Quote the records below word for word, please, from the very first line through the one that contains "Bookmark the current", and nothing beyond it.

Input data:

- Opening Delimiter -

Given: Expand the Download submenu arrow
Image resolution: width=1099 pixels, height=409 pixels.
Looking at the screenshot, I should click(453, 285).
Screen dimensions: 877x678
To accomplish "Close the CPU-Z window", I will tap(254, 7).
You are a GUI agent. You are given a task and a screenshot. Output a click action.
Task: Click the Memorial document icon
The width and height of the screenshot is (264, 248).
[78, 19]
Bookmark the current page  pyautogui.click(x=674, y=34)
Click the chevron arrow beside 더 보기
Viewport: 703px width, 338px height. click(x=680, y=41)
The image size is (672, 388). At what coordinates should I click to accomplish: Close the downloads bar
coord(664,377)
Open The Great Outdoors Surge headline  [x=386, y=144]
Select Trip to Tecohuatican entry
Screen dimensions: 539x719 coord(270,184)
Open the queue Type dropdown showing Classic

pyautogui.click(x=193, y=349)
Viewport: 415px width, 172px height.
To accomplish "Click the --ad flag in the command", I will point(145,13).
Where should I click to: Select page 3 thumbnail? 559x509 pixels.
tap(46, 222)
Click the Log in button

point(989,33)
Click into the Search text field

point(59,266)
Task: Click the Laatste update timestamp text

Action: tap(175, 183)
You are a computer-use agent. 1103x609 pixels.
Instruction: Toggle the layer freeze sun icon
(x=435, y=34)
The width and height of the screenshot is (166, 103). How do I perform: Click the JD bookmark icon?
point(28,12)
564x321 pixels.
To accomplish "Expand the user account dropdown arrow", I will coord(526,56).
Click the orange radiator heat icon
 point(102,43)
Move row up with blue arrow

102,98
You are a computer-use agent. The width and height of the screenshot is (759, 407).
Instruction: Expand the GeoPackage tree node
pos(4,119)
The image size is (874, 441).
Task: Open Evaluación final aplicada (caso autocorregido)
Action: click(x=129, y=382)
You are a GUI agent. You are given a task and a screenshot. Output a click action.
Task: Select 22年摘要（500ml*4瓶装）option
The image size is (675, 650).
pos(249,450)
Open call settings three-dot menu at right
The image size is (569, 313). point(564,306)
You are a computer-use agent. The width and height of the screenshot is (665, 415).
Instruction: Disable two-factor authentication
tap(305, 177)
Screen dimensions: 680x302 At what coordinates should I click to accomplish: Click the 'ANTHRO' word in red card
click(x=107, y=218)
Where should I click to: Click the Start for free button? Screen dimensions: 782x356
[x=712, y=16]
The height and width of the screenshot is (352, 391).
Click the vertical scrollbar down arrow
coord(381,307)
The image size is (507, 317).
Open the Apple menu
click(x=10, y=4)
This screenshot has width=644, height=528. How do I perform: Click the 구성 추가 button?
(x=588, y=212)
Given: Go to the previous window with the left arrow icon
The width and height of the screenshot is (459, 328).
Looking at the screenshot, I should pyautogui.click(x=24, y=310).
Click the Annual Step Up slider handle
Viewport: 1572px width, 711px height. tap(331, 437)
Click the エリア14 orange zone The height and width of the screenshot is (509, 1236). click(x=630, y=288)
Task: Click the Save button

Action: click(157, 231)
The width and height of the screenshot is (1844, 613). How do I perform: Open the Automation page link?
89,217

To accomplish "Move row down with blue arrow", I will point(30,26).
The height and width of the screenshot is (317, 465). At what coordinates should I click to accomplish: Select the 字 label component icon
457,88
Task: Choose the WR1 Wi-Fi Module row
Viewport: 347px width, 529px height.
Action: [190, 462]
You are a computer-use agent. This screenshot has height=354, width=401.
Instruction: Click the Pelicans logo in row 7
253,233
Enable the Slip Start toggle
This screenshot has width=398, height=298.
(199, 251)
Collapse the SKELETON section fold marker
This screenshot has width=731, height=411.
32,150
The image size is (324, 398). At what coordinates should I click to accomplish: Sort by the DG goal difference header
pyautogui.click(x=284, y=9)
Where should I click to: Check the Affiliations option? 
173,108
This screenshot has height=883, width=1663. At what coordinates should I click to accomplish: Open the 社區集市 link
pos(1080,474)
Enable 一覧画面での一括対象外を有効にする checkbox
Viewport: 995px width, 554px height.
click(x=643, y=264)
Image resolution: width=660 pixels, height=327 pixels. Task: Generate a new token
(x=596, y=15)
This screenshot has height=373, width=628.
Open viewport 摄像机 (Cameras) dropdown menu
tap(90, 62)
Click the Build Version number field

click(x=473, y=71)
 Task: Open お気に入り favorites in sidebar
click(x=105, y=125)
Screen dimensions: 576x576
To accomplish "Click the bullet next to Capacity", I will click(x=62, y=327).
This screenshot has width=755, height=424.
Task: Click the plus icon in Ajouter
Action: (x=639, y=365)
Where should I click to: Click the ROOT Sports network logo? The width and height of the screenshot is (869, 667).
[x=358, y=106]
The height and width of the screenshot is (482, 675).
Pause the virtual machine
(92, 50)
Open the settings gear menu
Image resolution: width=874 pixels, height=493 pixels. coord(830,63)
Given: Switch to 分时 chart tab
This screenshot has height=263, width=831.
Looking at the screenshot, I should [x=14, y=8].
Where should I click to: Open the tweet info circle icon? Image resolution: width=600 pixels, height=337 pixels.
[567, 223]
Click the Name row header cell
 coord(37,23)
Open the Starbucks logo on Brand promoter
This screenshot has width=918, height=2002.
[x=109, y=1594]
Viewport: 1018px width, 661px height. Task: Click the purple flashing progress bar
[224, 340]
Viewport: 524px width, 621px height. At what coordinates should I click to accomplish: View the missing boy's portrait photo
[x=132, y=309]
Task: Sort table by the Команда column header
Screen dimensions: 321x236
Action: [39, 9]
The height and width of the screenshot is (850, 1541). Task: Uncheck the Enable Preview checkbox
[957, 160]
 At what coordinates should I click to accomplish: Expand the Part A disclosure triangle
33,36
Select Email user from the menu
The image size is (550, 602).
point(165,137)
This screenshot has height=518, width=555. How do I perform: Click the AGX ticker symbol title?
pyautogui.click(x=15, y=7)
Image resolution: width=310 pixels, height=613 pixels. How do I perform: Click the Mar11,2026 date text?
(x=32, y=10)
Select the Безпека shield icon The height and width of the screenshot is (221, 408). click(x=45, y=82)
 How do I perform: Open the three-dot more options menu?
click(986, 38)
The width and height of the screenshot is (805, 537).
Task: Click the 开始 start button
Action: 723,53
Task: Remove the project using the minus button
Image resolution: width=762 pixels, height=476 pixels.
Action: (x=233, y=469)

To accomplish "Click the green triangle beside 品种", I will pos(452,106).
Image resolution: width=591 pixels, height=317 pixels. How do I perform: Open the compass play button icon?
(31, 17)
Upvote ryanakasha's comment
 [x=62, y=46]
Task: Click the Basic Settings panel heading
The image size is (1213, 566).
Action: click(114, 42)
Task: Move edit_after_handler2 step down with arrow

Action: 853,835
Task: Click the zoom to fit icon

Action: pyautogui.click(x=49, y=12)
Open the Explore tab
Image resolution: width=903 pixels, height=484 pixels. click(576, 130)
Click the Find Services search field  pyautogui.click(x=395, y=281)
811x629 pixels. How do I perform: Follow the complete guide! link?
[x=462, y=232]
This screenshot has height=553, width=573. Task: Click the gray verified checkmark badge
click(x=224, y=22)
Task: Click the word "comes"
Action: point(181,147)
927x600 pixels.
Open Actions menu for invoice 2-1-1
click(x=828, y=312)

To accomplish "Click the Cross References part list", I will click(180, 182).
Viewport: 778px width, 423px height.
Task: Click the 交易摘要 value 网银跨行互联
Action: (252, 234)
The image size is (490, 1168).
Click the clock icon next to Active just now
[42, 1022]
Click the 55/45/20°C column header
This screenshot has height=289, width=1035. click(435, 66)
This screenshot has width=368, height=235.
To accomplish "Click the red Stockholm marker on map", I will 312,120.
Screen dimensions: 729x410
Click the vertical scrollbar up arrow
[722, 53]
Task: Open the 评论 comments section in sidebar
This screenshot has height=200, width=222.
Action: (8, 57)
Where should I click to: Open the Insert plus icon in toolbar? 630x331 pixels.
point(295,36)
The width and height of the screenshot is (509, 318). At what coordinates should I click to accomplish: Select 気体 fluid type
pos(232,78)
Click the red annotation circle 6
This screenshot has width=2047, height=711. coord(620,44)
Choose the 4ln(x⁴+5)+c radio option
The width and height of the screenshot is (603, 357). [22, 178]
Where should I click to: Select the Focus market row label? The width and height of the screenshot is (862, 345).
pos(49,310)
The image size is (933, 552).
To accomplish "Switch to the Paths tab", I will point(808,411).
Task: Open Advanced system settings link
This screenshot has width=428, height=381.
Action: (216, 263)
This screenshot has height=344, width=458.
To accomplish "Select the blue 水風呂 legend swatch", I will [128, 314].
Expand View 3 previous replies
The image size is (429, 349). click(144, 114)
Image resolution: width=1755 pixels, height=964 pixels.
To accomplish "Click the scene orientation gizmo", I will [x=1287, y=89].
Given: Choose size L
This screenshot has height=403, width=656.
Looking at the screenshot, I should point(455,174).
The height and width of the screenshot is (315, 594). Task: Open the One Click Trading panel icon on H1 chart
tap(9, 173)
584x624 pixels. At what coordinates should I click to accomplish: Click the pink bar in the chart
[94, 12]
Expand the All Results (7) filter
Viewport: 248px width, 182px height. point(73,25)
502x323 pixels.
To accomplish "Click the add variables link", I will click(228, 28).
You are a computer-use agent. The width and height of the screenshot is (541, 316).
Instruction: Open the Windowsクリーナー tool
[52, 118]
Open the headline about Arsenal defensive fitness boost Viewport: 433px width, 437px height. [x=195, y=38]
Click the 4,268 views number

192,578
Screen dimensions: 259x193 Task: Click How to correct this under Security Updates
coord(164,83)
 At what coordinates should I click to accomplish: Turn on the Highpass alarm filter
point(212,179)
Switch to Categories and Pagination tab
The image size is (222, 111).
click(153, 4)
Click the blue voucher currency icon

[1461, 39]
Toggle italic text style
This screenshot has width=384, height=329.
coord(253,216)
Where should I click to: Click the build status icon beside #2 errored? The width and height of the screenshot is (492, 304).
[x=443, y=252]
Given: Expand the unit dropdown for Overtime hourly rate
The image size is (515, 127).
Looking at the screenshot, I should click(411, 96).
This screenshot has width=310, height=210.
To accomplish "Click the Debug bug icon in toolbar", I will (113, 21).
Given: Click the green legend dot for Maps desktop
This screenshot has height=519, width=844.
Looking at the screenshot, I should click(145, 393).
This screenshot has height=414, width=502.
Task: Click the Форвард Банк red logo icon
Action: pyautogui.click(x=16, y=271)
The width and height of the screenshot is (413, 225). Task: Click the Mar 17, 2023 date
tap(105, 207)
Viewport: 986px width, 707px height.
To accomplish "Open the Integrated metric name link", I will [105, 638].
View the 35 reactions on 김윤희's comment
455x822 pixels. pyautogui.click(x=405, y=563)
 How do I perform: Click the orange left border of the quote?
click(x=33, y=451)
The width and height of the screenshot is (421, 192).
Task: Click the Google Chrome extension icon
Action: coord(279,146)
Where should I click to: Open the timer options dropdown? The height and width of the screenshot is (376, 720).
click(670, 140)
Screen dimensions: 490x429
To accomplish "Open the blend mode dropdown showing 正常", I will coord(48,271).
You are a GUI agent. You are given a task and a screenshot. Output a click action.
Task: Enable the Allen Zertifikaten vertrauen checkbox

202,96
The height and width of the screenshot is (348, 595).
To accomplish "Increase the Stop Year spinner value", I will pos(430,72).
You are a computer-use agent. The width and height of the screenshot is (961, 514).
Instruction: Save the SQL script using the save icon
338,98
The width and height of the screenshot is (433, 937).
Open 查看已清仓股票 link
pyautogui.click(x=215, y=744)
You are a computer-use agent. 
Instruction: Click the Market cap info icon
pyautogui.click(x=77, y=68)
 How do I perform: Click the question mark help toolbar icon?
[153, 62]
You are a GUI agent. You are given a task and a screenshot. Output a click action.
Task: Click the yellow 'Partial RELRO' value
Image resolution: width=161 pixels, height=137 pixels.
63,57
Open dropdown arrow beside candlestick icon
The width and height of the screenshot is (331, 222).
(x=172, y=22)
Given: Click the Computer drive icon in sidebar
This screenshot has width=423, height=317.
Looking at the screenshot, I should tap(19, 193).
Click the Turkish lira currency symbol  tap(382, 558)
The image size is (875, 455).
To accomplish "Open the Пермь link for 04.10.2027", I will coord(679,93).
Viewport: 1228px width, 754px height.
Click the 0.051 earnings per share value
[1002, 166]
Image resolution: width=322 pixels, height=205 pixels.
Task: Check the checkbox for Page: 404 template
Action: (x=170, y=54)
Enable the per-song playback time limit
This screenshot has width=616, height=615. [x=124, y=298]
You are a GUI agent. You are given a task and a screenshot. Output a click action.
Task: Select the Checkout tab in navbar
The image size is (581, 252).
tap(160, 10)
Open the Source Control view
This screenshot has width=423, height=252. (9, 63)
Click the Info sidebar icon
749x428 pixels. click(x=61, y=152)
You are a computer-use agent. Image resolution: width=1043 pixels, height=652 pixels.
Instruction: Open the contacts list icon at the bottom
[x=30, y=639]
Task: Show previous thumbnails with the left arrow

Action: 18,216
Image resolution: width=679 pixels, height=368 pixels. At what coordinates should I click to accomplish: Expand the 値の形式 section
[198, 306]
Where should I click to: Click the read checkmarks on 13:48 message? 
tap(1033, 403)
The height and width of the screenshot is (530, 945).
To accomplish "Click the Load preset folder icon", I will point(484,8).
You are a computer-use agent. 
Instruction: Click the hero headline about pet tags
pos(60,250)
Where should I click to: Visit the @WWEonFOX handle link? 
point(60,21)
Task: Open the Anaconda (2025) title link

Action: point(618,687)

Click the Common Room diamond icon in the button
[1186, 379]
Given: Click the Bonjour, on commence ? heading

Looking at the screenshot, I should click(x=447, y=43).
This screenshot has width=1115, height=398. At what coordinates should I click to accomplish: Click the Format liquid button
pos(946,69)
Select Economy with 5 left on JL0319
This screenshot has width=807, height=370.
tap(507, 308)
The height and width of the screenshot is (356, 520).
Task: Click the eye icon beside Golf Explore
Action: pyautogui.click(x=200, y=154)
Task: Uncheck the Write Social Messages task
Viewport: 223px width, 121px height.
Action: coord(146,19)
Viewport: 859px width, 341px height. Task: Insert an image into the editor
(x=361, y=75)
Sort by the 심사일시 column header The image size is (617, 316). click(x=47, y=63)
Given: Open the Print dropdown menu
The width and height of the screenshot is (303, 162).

- Closing Delimiter -

Task result:
Given: Expand the Download submenu arrow
Image resolution: width=1099 pixels, height=409 pixels.
Looking at the screenshot, I should click(453, 285).
Screen dimensions: 877x678
To accomplish "Close the CPU-Z window", I will tap(254, 7).
You are a GUI agent. You are given a task and a screenshot. Output a click action.
Task: Click the Memorial document icon
The width and height of the screenshot is (264, 248).
[78, 19]
Bookmark the current page  pyautogui.click(x=674, y=34)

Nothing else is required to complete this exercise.